Strategic Focusing for AI — Picking the One Thing That Matters

Every mature AI organization eventually faces the same question: of all the things we could build, what should we build next? The standard approach — impact/effort matrices, prioritization workshops, scoring rubrics — produces a ranked list. But ranked lists don't create conviction. They create debate.

The problem with prioritization is that it tries to compare unlike things. An AI-powered pricing engine and an automated quality inspection system serve different stakeholders, operate on different timescales, and create different types of value. Scoring them on the same 1-5 scale and comparing totals is a comforting fiction.

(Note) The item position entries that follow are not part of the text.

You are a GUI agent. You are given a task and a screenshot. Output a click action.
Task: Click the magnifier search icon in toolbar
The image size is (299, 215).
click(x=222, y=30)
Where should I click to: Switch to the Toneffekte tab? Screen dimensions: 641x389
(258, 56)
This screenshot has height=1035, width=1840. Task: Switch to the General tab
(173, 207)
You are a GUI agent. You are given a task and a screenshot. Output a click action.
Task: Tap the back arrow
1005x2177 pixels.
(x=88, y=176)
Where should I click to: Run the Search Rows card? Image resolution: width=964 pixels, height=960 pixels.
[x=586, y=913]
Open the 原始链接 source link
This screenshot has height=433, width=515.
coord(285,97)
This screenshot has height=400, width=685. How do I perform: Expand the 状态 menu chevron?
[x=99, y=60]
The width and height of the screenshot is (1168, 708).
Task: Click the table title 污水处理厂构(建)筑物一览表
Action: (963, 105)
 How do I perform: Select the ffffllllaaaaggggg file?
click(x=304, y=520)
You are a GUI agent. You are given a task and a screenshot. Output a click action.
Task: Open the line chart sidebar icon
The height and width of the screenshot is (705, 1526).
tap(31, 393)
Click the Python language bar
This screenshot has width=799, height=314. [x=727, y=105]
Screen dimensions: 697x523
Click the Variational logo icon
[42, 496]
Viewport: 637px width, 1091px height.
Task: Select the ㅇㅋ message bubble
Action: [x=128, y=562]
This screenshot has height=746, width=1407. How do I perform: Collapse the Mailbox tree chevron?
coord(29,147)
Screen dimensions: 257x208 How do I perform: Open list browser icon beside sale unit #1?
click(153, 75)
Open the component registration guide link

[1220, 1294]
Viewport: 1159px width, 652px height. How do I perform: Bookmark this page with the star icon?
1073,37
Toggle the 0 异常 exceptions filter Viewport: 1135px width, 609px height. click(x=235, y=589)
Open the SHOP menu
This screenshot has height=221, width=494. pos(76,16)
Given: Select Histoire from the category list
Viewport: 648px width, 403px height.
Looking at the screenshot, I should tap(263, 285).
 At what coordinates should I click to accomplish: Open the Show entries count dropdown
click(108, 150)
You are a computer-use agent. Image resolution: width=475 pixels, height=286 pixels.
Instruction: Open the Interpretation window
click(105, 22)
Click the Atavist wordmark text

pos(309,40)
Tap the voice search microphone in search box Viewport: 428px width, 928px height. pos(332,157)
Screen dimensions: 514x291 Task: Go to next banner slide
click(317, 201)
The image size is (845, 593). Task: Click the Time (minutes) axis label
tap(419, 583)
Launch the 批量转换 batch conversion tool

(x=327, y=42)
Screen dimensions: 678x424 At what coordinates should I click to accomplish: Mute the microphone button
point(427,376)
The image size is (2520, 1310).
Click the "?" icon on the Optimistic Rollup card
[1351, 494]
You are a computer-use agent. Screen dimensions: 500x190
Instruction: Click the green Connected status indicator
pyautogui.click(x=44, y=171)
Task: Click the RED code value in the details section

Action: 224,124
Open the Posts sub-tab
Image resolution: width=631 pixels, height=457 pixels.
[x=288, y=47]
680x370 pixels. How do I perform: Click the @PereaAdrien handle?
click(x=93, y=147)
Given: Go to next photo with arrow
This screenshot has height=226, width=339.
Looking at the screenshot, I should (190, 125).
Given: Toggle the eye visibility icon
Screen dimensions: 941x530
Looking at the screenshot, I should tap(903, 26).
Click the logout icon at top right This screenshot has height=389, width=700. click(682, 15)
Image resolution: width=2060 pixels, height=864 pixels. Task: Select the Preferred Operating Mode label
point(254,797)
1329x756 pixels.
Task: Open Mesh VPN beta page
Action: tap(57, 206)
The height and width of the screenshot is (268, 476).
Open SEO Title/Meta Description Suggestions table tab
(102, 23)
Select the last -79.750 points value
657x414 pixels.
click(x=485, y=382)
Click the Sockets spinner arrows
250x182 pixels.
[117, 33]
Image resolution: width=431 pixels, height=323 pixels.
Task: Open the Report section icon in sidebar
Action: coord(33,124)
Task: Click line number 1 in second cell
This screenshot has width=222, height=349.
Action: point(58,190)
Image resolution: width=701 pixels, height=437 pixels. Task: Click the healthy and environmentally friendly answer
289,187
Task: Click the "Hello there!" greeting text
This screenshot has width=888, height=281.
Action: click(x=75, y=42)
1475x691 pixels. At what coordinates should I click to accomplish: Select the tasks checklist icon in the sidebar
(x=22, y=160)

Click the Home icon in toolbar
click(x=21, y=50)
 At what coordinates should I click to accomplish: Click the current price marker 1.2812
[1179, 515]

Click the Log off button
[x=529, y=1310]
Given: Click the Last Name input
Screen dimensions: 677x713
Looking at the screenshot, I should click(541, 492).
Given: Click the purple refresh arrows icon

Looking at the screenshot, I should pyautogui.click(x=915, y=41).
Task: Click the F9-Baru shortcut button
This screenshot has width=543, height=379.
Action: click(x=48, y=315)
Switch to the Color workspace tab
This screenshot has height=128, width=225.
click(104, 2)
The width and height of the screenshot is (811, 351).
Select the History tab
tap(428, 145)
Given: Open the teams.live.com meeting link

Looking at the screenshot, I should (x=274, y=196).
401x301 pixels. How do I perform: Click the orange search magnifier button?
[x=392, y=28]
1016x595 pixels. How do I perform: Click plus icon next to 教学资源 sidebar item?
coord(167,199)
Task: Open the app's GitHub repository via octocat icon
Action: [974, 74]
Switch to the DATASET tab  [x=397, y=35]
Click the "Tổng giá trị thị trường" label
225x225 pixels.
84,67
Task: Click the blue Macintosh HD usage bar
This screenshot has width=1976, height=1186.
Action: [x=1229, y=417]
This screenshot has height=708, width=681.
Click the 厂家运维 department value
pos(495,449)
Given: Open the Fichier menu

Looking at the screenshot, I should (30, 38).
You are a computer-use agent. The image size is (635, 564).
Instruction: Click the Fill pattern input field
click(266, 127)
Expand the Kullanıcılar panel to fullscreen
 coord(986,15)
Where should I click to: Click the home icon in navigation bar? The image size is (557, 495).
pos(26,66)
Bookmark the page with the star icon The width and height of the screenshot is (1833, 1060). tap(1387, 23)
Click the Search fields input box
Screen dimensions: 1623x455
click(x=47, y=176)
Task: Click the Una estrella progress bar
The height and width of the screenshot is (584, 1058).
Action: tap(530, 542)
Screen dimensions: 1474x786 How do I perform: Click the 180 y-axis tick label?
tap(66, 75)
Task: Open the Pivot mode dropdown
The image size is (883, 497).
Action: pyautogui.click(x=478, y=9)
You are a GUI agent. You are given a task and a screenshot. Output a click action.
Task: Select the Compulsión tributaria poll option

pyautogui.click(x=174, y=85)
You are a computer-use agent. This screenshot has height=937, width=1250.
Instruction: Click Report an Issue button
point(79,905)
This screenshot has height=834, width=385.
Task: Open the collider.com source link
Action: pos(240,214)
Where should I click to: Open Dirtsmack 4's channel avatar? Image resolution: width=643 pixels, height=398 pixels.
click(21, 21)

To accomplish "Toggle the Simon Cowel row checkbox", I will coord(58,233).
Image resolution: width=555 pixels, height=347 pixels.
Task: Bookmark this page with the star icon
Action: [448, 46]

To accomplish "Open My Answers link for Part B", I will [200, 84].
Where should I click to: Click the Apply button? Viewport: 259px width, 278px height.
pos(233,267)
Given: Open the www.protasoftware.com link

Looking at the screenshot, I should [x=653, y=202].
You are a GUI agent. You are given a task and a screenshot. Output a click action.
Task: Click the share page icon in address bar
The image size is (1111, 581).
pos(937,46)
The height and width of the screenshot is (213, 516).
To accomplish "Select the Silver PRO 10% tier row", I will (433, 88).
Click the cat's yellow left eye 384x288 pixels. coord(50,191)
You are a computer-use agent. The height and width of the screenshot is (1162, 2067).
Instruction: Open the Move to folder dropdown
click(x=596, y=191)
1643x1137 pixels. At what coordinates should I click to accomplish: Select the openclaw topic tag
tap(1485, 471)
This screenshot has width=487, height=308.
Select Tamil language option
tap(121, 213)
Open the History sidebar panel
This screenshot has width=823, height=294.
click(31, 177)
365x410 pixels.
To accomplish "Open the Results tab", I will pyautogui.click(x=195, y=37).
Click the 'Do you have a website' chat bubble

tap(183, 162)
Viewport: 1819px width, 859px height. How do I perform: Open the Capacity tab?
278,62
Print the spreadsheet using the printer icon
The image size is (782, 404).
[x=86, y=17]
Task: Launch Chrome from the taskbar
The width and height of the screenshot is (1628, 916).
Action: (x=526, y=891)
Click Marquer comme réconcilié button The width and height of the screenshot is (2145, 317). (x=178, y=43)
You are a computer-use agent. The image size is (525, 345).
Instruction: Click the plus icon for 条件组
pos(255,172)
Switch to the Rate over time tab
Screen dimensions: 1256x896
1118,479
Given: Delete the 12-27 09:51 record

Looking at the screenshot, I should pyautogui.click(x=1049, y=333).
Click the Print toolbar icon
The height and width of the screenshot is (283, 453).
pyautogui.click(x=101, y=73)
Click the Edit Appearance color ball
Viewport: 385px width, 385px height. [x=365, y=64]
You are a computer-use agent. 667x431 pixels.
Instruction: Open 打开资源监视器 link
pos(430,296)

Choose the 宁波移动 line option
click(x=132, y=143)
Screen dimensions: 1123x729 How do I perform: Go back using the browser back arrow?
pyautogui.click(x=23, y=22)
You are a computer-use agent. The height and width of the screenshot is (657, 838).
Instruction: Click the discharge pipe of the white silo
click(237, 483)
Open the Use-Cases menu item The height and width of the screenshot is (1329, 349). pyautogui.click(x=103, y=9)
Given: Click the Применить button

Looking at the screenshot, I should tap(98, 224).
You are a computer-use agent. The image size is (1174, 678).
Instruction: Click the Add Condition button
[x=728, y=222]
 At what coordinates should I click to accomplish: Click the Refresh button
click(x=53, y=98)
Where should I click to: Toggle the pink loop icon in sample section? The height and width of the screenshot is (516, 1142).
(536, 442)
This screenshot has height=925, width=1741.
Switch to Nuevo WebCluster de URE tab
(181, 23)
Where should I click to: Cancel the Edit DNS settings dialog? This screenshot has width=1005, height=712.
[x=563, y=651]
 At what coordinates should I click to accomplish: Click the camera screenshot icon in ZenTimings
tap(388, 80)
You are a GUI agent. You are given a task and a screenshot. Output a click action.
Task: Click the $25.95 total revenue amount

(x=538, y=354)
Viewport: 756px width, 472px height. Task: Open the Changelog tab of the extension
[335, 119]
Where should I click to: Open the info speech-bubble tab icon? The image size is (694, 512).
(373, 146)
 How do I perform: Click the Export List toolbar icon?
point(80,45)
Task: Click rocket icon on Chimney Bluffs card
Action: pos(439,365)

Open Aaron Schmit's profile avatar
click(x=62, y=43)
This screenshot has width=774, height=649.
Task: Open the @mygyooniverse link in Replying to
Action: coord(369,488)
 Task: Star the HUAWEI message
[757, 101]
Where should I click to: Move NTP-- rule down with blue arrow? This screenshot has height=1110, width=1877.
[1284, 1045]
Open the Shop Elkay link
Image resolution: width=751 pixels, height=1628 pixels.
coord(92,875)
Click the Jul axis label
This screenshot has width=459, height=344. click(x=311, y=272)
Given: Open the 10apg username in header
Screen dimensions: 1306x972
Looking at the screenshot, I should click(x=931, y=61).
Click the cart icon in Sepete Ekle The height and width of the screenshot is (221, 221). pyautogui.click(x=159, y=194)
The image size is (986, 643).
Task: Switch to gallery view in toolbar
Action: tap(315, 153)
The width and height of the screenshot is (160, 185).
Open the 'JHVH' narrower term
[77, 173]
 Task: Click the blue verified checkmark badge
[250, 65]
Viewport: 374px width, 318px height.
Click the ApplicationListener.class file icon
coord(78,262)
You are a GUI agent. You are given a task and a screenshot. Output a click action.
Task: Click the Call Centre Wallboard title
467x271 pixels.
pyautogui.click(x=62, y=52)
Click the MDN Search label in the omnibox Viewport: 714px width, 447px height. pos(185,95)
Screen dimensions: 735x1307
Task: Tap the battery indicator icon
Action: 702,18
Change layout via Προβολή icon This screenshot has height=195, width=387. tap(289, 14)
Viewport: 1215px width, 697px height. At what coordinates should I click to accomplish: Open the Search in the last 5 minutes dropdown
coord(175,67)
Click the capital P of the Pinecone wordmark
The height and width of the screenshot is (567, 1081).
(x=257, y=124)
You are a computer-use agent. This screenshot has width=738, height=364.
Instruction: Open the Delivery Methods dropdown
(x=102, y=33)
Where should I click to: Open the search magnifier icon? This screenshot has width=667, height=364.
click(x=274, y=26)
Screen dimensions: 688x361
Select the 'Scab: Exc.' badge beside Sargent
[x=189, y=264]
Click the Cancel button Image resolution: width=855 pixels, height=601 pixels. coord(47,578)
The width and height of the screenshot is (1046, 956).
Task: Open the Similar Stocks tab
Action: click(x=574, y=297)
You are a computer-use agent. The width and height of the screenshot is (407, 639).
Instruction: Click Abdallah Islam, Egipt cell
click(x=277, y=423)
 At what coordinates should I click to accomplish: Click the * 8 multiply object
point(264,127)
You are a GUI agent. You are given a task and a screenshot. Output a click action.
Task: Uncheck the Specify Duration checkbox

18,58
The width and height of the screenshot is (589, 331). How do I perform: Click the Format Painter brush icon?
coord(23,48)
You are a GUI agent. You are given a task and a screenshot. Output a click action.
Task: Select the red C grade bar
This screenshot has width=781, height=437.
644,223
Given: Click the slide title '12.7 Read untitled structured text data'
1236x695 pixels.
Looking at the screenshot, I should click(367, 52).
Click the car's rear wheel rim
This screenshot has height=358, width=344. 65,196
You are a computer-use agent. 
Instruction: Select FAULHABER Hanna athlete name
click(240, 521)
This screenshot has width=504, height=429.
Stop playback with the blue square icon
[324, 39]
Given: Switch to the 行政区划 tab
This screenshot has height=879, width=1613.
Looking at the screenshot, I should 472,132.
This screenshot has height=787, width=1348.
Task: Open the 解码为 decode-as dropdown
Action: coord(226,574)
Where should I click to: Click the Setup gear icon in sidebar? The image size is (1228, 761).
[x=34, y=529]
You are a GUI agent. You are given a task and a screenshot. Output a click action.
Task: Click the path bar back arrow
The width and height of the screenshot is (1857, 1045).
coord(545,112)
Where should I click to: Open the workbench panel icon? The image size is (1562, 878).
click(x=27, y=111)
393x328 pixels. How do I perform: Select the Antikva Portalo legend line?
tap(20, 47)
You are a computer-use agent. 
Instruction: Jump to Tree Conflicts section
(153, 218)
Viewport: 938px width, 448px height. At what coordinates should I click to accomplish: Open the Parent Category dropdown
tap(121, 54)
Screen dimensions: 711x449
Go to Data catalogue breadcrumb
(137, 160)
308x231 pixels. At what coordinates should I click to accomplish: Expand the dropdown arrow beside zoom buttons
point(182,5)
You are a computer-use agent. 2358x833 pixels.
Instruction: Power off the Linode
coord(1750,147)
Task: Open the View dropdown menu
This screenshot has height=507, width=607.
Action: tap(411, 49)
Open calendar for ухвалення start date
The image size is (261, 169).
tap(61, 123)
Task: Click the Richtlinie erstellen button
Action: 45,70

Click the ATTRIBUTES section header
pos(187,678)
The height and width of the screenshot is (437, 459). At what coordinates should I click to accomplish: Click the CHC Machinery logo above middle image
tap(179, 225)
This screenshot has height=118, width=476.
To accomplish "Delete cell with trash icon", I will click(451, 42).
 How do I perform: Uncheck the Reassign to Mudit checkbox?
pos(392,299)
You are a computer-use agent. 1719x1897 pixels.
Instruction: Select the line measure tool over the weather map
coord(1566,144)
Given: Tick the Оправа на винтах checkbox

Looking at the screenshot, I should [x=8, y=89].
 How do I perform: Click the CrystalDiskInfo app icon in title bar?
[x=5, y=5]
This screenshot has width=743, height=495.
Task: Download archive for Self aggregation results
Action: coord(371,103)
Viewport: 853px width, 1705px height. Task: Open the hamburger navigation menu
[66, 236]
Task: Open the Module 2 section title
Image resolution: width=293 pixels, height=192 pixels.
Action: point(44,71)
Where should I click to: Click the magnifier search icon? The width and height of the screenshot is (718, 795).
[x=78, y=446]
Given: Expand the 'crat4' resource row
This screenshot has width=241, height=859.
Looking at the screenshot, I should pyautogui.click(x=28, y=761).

Why Prioritization Frameworks Fail at Scale

At small scale, prioritization works. When you have 3 options and limited capability, the choice is often obvious. But organizations with strong AI teams don't have 3 options — they have 30. At that scale, standard frameworks break down.

Meta-analytic research on strategic planning confirms that planning improves organizational performance — but only when it narrows focus to a small set of commitments executed with discipline. The time spent debating whether Project A scores a 4 or a 5 on "strategic alignment" would be better spent executing either project.

The alternative is strategic elimination — systematically removing options until conviction emerges naturally.

The Cost of Indecision

Decision delay has a measurable cost. McKinsey's research on decision-making effectiveness shows that companies excelling at fast, high-quality decisions report superior financial returns — including higher revenue growth and stronger operating margins. In AI specifically, market windows are narrow. The competitive advantage of being first to deploy an AI capability in your industry is significant but perishable.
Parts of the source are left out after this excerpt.